A quien Neruda no aguantaba era a la esposa, Georgette Philippart, que en eso coincidía hasta con los íntimos amigos de Vallejo. Con deliciosa mala leche, con una definición aniquiladora, habla de ella como “una francesa tiránica y presumida, hija de concierge”, que ejercía una dominación sobre el poeta. Por supuesto que Georgette no era hija de conserje, era una pequeña burguesa que Vallejo conoció en la Rue Molière y vivía en un departamento con su madre frente al hotel Richelieu, donde él vivió en 1926 y 1927, a quien Vallejo le llevaba dieciséis años, y quien, al morir la madre, acepta la relación y luego casarse. Por demás, las fotografías de joven de Georgette dejan ver una muchacha delgada, bonita, cuyos rasgos del rostro con los años se volverían severos, duros. Pero la definición es divertidamente aniquiladora. Neruda volvería a hablar de Georgette cuando, en 1937, para ir de París a Valencia al II Congreso Internacional de Escritores en Defensa de la Cultura, en plena Guerra Civil española, Vallejo llegó a reclamar. “Estaba enojado porque no se le había dado pasaje a su mujer, insoportable para todos los demás” (el subrayado es mío). Neruda se lo consiguió. A ese congreso fueron, entre otros, Malraux, Tristan Tzara, Vicente Huidobro, Raúl González Tuñón, Nicolás Guillén, W.H. Auden, Anna Seghers, Langston Hughes, los mexicanos Silvestre Revueltas, Carlos Pellicer, José Mancisidor y los muy jóvenes Octavio Paz y Elena Garro, y una larga legión española.
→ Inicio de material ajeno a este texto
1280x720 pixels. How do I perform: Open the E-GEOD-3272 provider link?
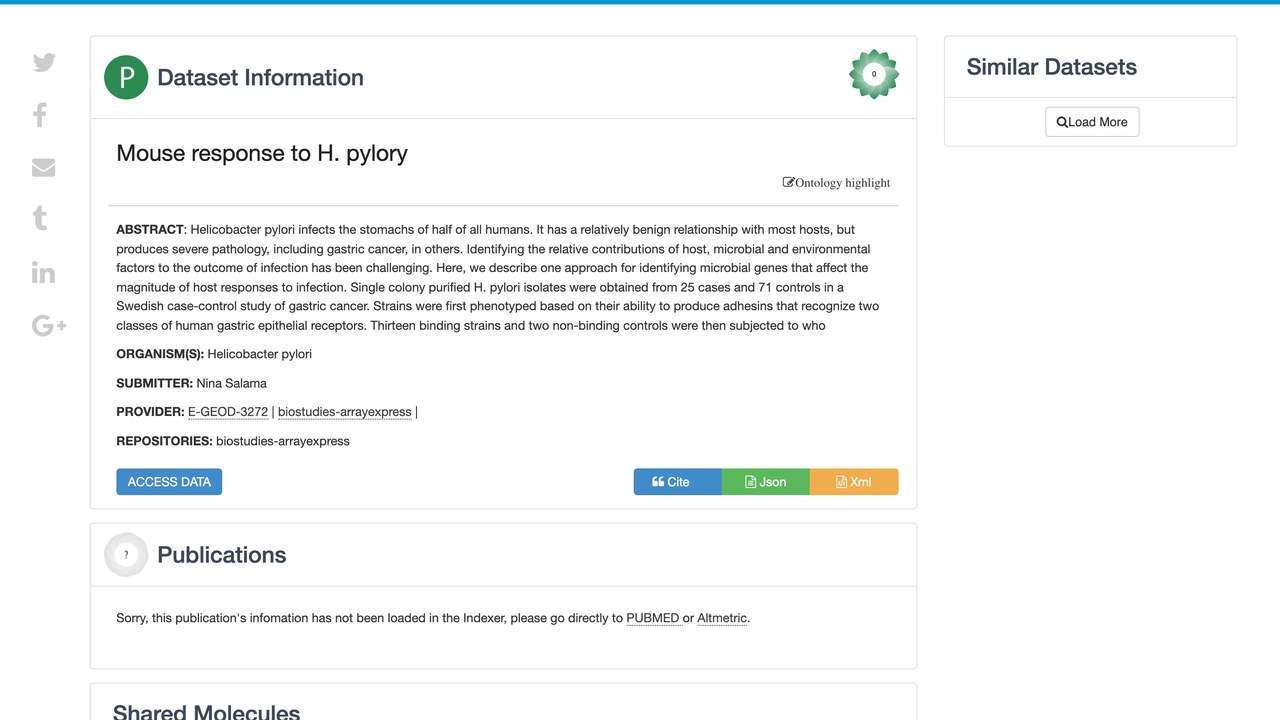pyautogui.click(x=228, y=412)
El Congreso se verificó del 4 al 17 de julio de aquel 1937. De la inauguración pueden encontrarse imágenes filmadas donde aparece fugazmente Vallejo, detrás de Malraux y José Bergamín. Se le ve de pie, aplaudiendo, en camisa, con corbata, muy flaco.
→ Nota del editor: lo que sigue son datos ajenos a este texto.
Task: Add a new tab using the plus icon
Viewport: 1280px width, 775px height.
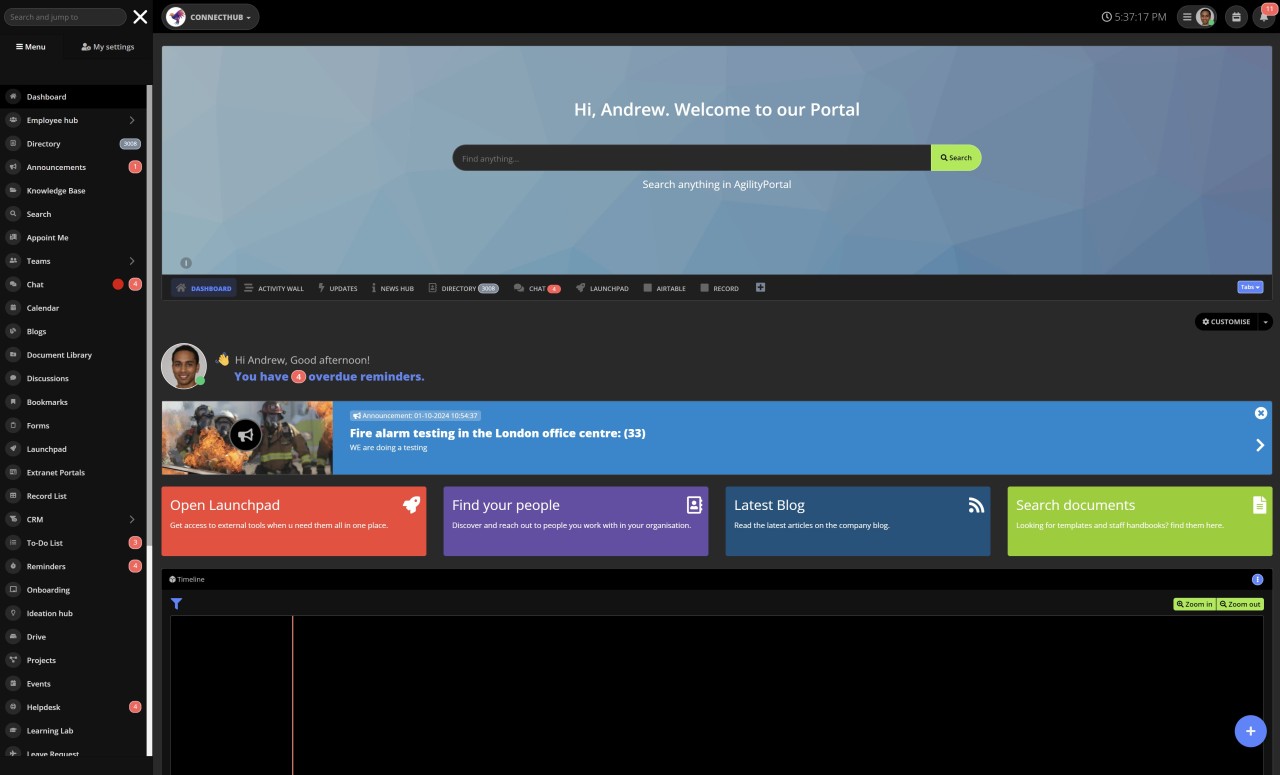Action: pyautogui.click(x=760, y=287)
En la página 391, de manera breve, Neruda retoma lo antes dicho: las causas de su muerte y los detractores que lo enfrentan con el gran poeta peruano. “Vallejo era serio y puro. Se murió en París. Se murió del aire sucio de París, del río sucio de donde han sacado tantos muertos. Vallejo se murió de asfixia. Si lo hubiéramos traído a su Perú, si lo hubiéramos hecho respirar aire y tierra peruana, tal vez estaría viviente y cantando. He escrito en distintas épocas dos poemas sobre mi amigo entrañable, sobre mi buen camarada.” Y vuelve a emprenderla con hartazgo y enojo contra el caudal de detractores: “En los últimos tiempos, en esta pequeña guerra de la literatura, guerra mantenida por pequeños soldados de dientes feroces, han estado lanzando a Vallejo, a la sombra de Vallejo, a la ausencia de Vallejo, a la poesía de César Vallejo, contra mí mi poesía.” Y termina el párrafo sentenciando que si él fuera el muerto “lo lanzarían contra Vallejo”.

No sé si después del modernismo fueron los dos poetas mayores de lengua española en el siglo XX; para mí lo son. Pero no hay problema si otros eligen, para estar junto a ellos, a phares como Huidobro o Borges o Lorca u Octavio Paz o a quien juzguen a su magnífica altura.